It must have been a hard winter world wide in 62/63. We were four months into our Med Cruise. It was so cold that it snowed at sea. The first two weeks of December saw CAG 1 on the USS FDR. It was in the single digits most of the time, but on two occasions it was below zero. When we turned into the wind to launch aircraft, it was well below zero with the wind chill. The rain, sleet, snow, stung like so many hot needles. I hoped the plane would go to the hangar deck for a 90 hour check, but no luck. We spent the Christmas Holidays in Naples, Italy. Boating was cancelled many nights because the sea in the Bay of Naples had eight to ten feet rollers. The Liberty launch would come abreast of the gangway, and you had to leap to catch the ladder. Try that after several beers. But when boating was cancelled you could spent the night ashore. I remember putting the collar on my peacoat, and thinking how nice and toasty it felt. ( or it could have been the beer). On Christmas Eve, in Naples, I stood the quarterdeck watch with a bosun second class, with five hash marks. I had just made AME3. He asked me how many times I had taken the test. I said once. He just shook his head . My job was to watch the gangway going down to the mess decks, so that drunken sailors wouldn't fall down the ladder and break their necks. Christmas in Naples is kinda like the 4th of July, and Christmas, all wrapped up in one . Lotsa fireworks, gunshots, and bells at midnight.
-=-=-
▶ SET PROBLEM
Reproduce the whole account of the cold 62/63 Med Cruise and Christmas in Naples word for word.

▶ AVAILABLE DATA
-=-=-
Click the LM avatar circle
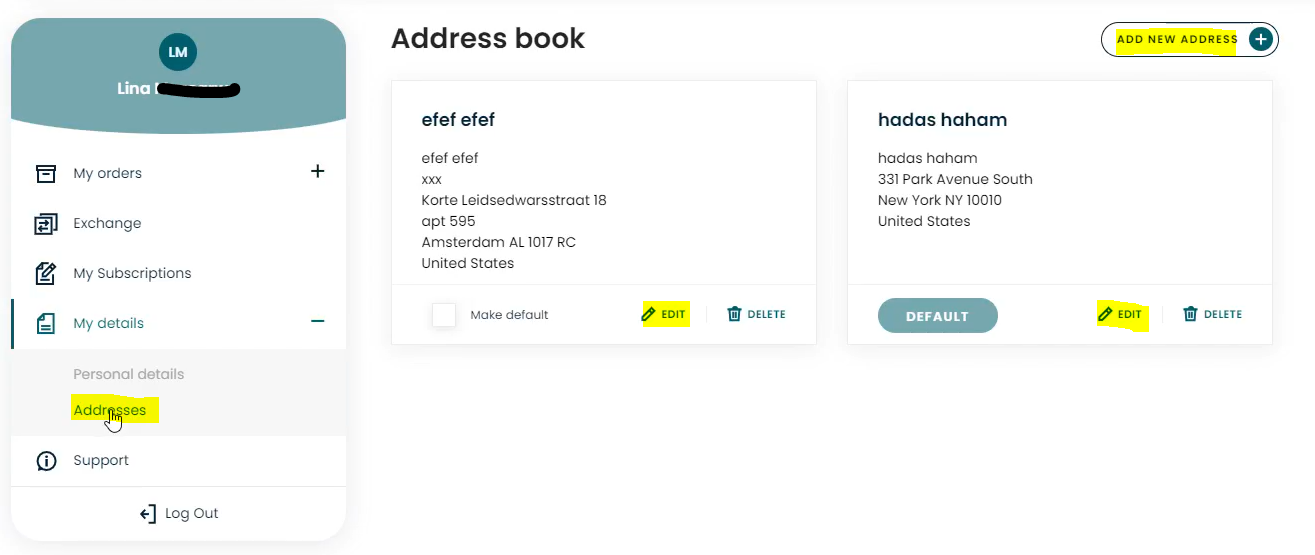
-=-=-
▶ FINAL RESULT
It must have been a hard winter world wide in 62/63. We were four months into our Med Cruise. It was so cold that it snowed at sea. The first two weeks of December saw CAG 1 on the USS FDR. It was in the single digits most of the time, but on two occasions it was below zero. When we turned into the wind to launch aircraft, it was well below zero with the wind chill. The rain, sleet, snow, stung like so many hot needles. I hoped the plane would go to the hangar deck for a 90 hour check, but no luck. We spent the Christmas Holidays in Naples, Italy. Boating was cancelled many nights because the sea in the Bay of Naples had eight to ten feet rollers. The Liberty launch would come abreast of the gangway, and you had to leap to catch the ladder. Try that after several beers. But when boating was cancelled you could spent the night ashore. I remember putting the collar on my peacoat, and thinking how nice and toasty it felt. ( or it could have been the beer). On Christmas Eve, in Naples, I stood the quarterdeck watch with a bosun second class, with five hash marks. I had just made AME3. He asked me how many times I had taken the test. I said once. He just shook his head . My job was to watch the gangway going down to the mess decks, so that drunken sailors wouldn't fall down the ladder and break their necks. Christmas in Naples is kinda like the 4th of July, and Christmas, all wrapped up in one . Lotsa fireworks, gunshots, and bells at midnight.